Whatever it was, that would be her title now. There were only three times that Cang Qiong disciples would acquire a whole new name: their guan li or ji li and subsequent courtesy name befitting their station, receiving their personal sword, or deeds so great that they reached the ears of the Heavens. Li Hanyi had no desire to be deemed an adult woman, nor did she wish to be known so to the Heavens, and so the only new name she would ever bear would be that of the sword that had just chosen her. Once she learned that name, she would be sent off to meditate on what that name meant to her before she was officially enrolled in the Cang Qiong registry under that name.

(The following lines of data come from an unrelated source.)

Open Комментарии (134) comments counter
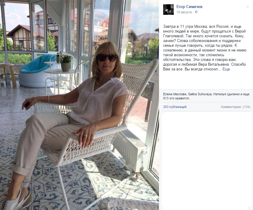(236, 107)
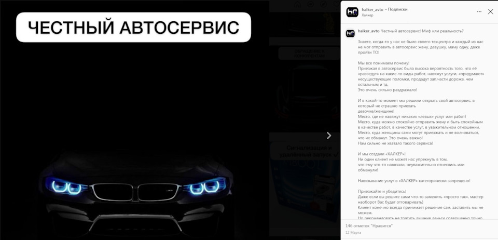Image resolution: width=498 pixels, height=240 pixels.
Task: Open the 12 Марта post date link
Action: (353, 233)
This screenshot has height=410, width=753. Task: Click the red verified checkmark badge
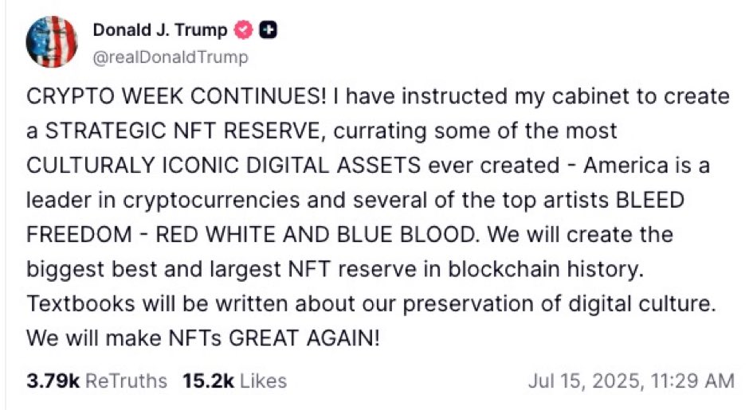(243, 30)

Wang Huo waited patiently for her to leave the lightning-scorched stones, the burn marks the only lingering signs of the Heavenly Tribulation she had gone through while she meditated. She did not strictly need his hand on her arm to guide her as she had when they had ascended the peak, but appreciated it nonetheless. “Come, come,” he beckoned for one of the Wan Jian disciples to come closer. “Your martial brother would like to know his name.”

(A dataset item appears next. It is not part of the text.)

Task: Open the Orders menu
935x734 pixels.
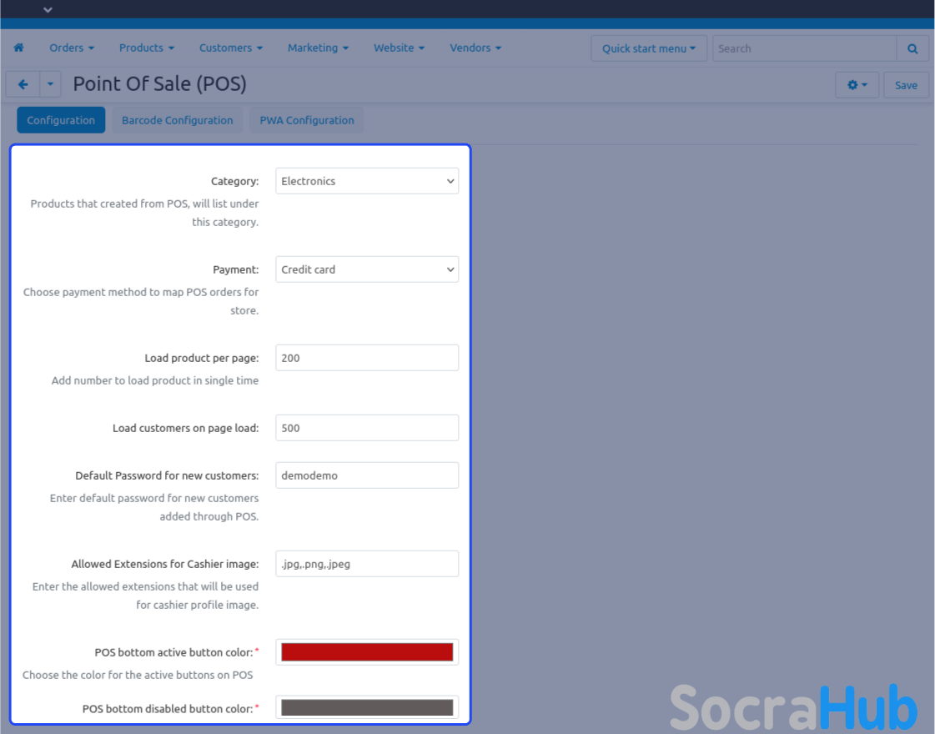Action: [72, 48]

Li Hanyi watched the dark green-robed teen run off as if his life depended on it to fetch his own shizun, still reeling as she took the chance to read the latest (and thus most immediately pressing) messages from the System.

[Mission “Acquire Spiritual Sword” has been successfully completed. You have received the “Huànxiàng Gǔ Sword.”]

What kind of dumb name was that? The characters for it were fantasy, elephant, and bone. What kind of weird name was that? Was this supposed to be a reference to some obscure idiom? A joke she wasn’t in on? Li Hanyi wasn’t a scholar of ancient Chinese. How was she supposed to know what it meant? Huànxiàng Gǔ? Was she even reading it right? Was the System even reading it right?

[The “Huànxiàng Gǔ Sword” is also mistakenly called the Gui Baigu Sword.]

She stared uncomprehendingly at the text boxes hovering in front of her. That explained absolutely nothing. How did you get Gui Baigu out of Huànxiàng Gǔ?

Wait a minute. Airplane was just as dumb as she was, only he liked to use a thesaurus to make himself sound smarter. The alternate name was something about the bones of the dead. If she twisted her brain like Airplane and thought about what the original name was supposed to mean?

The System had essentially given her a sword named Bones of a Dead Ghost. But some thesaurus version of it. So it was probably something stupid like Phantasm Bone, Wraith Bone, Apparition Bone, Shadow Bone, or something else painfully irritating. Couldn’t it just have been called the Gui Gu Sword? Wait, no, that kind of alliteration was far too similar to the sounds a baby might make. Fair enough, Airplane, fair enough.

She didn’t want to ever admit her sword’s name out loud where Airplane would hear about it. Because, of course, she had been saddled with some edgy named sword with all kinds of creepy meanings to the characters of its name.

Well, at least it matched her uniform.